====== TEXTO PARA LEER
CÉSAR ANTONIO MOLINA-EL MUNDO
El autor recuerda que la decadencia de las naciones y de los Estados democráticos comienza con el socavamiento de la educación, y advierte de que la falta de una ley consensuada y estable puede tener graves consecuencias
No habrá una verdadera educación en este país mientras una ley de educación no alcance el consenso necesario para poder desarrollarla sin amenazas a lo largo del tiempo. Gabilondo, con gran audacia, estuvo a punto. Pero la fe falló. Lo cierto es que, a estas alturas, la educación básica y la universitaria están tan vapuleadas que otra nueva paliza ya no la sentirá el cadáver. Creíamos los españoles, con mucha certeza, que nuestros males los creábamos nosotros mismos, pero con el plan Bolonia nuestra querida Comunidad Europea nos demostró con creces que podía incluso hacernos la competencia.
============
» LO QUE SE PIDE A
Contesta estas preguntas sobre el texto de la educación:
(i) ¿Con qué empieza la decadencia de las naciones y de los Estados democráticos?
(ii) ¿Quién estuvo a punto, con gran audacia?
(iii) ¿Con qué plan demostró la Comunidad Europea que podía hacernos la competencia?
» LO QUE SE PIDE B
Repite al pie de la letra un trozo del texto de la educación: empieza en las palabras que tienen "CÉSAR ANTONIO MOLINA-EL" y para justo después de "hacernos la competencia.".
Para esto no hace falta el listado.
====== DATOS DE PARTIDA
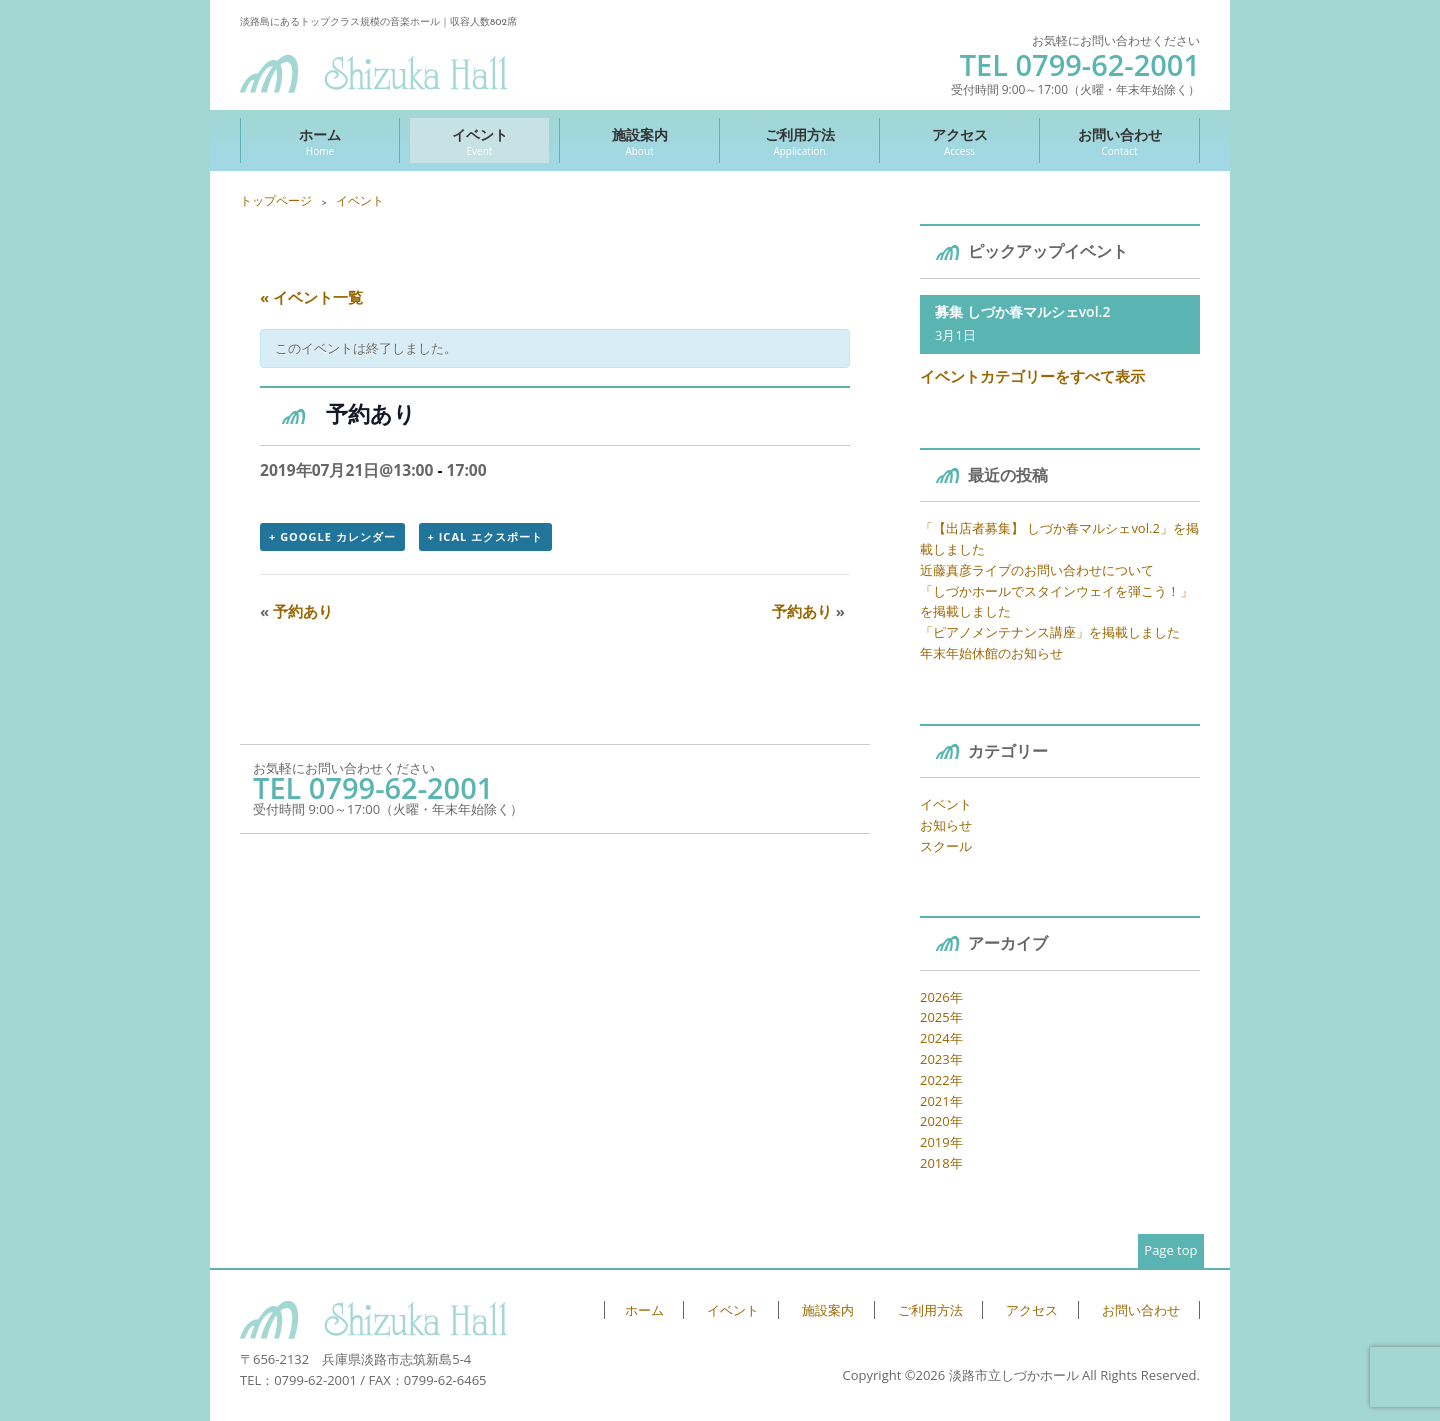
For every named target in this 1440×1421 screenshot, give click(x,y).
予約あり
============
» RESPUESTA RESUELTA A
(i) Con el socavamiento de la educación.
(ii) Gabilondo.
(iii) Con el plan Bolonia.

» RESPUESTA RESUELTA B
CÉSAR ANTONIO MOLINA-EL MUNDO
El autor recuerda que la decadencia de las naciones y de los Estados democráticos comienza con el socavamiento de la educación, y advierte de que la falta de una ley consensuada y estable puede tener graves consecuencias
No habrá una verdadera educación en este país mientras una ley de educación no alcance el consenso necesario para poder desarrollarla sin amenazas a lo largo del tiempo. Gabilondo, con gran audacia, estuvo a punto. Pero la fe falló. Lo cierto es que, a estas alturas, la educación básica y la universitaria están tan vapuleadas que otra nueva paliza ya no la sentirá el cadáver. Creíamos los españoles, con mucha certeza, que nuestros males los creábamos nosotros mismos, pero con el plan Bolonia nuestra querida Comunidad Europea nos demostró con creces que podía incluso hacernos la competencia.